● Entries shown:
* * * * * * *

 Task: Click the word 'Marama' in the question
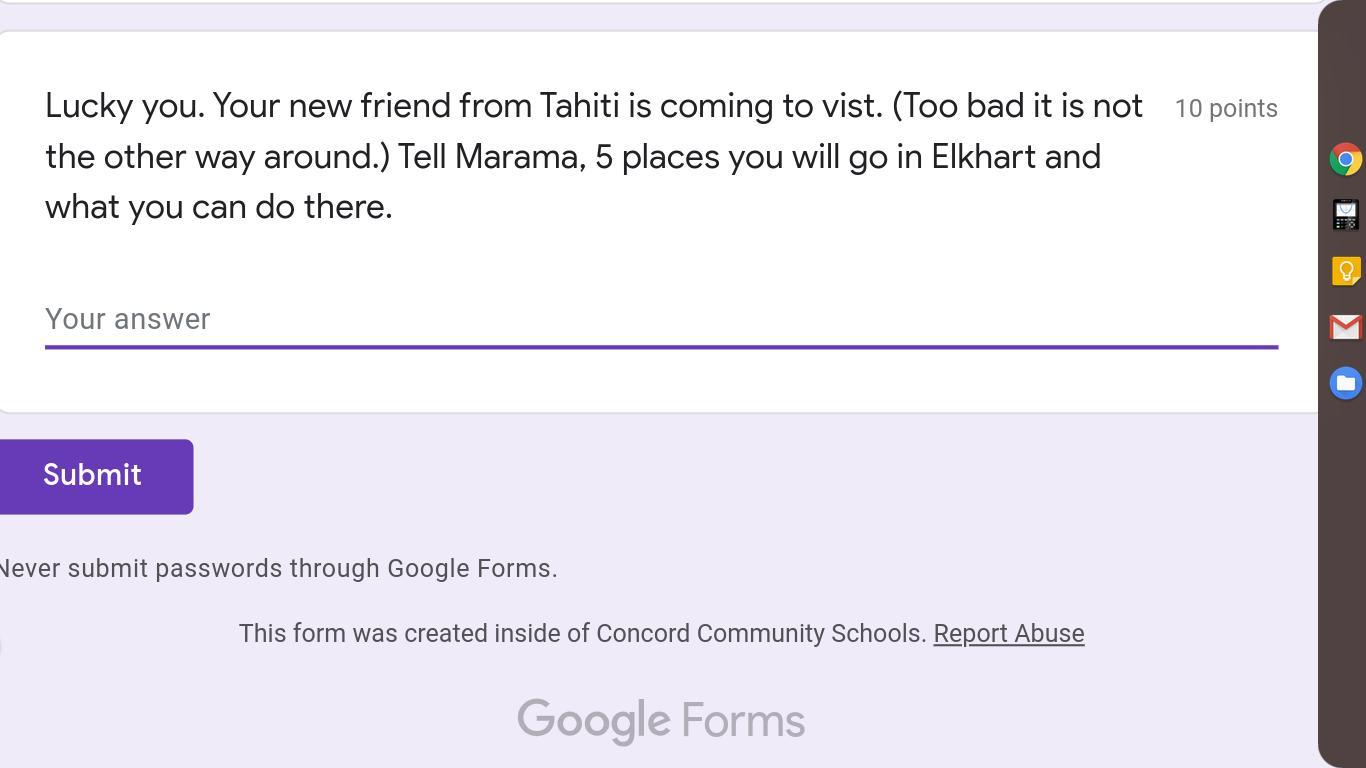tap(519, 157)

* * * * * * *

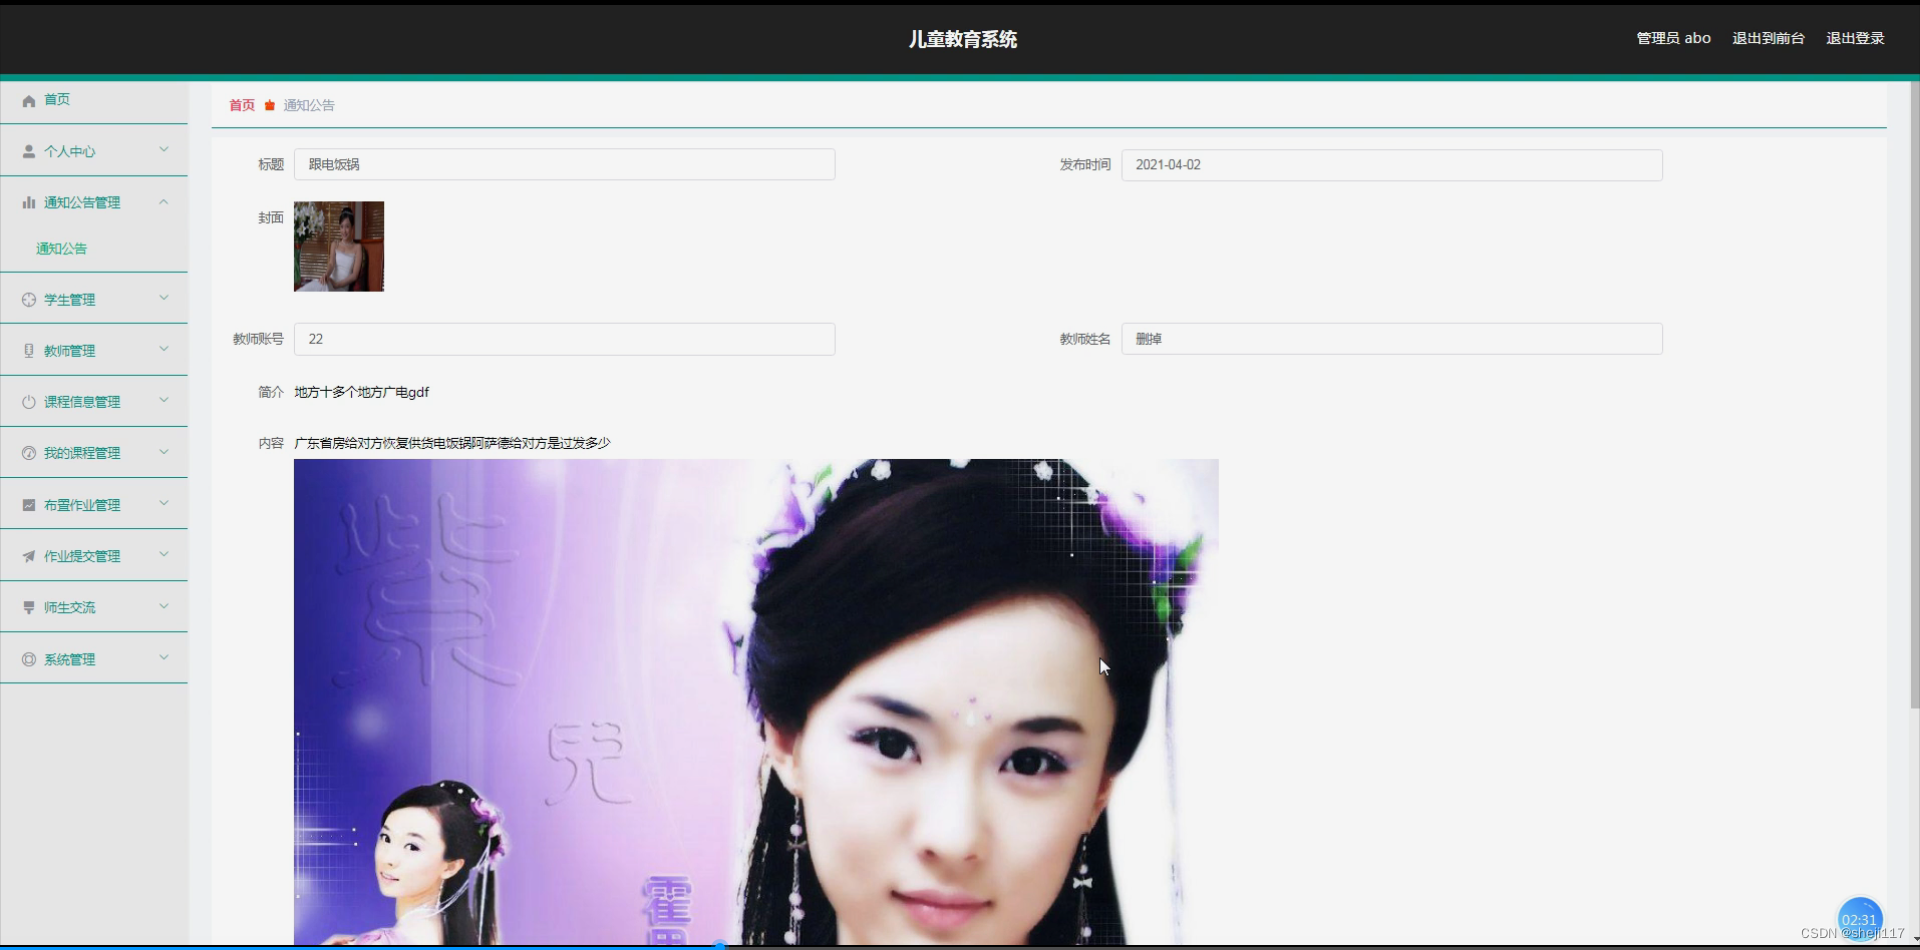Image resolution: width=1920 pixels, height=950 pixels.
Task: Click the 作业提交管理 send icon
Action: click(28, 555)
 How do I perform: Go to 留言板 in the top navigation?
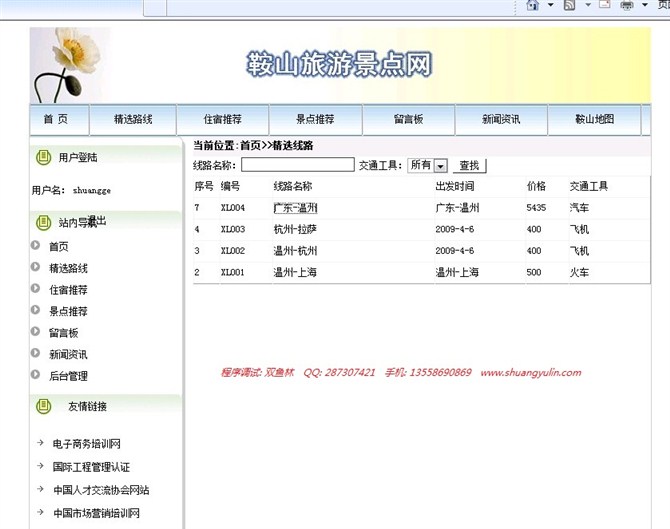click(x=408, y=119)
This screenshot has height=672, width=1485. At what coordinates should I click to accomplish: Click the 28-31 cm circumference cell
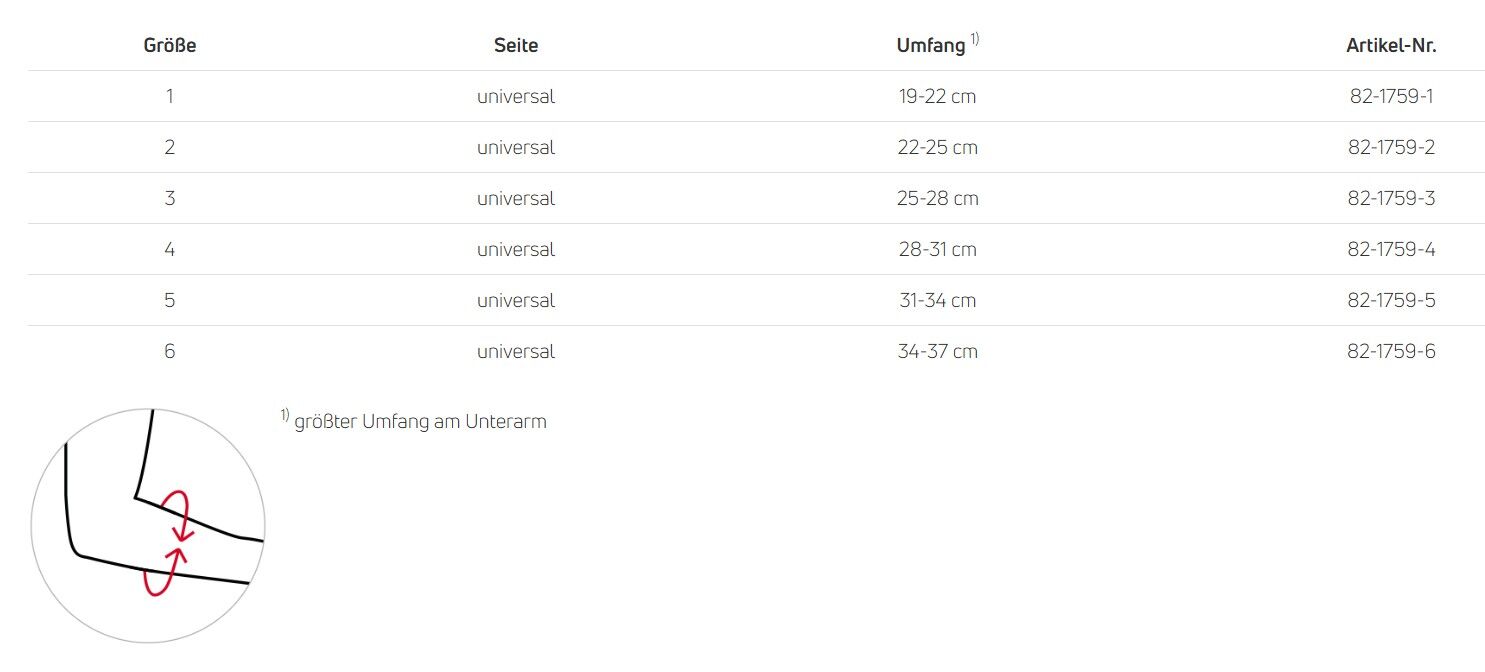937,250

* * * * * * *

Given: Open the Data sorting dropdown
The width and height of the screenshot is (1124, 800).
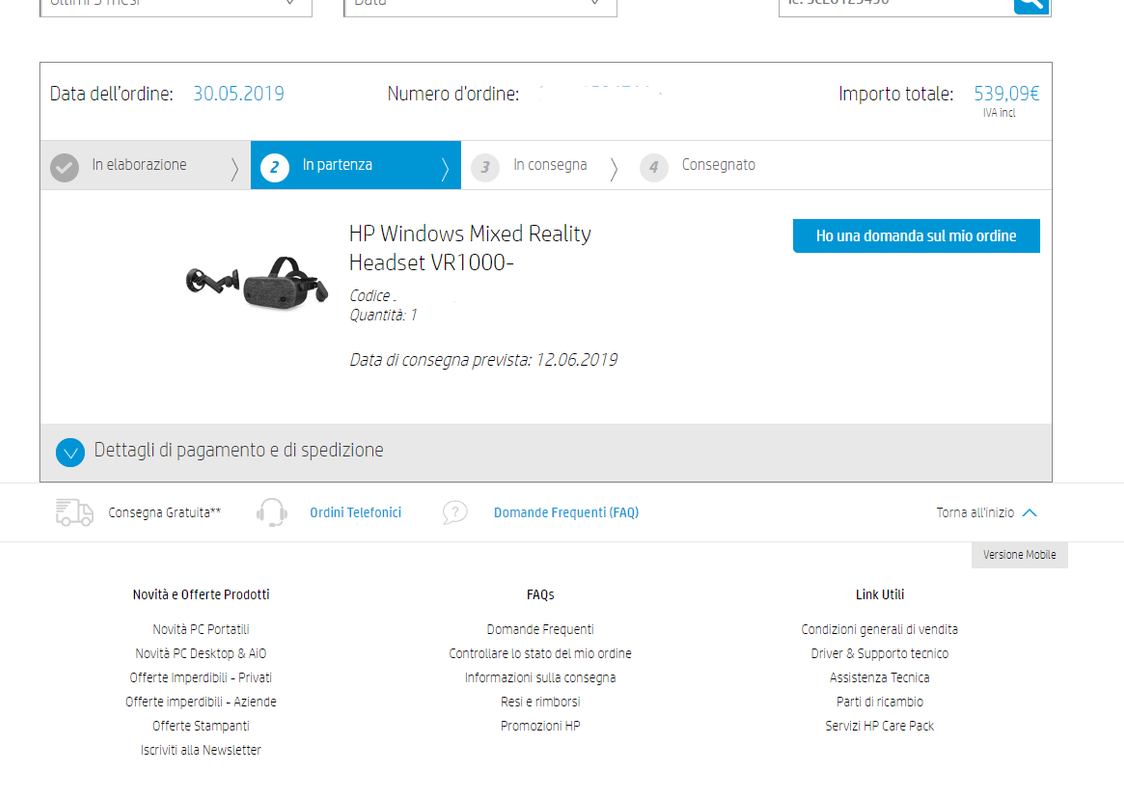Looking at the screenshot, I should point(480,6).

* * * * * * *

● What you should do: Please return each line of the material above that contains the string "Task".

● Complete response:
 Task: Click the word 'Marama' in the question
Task: Click the 作业提交管理 send icon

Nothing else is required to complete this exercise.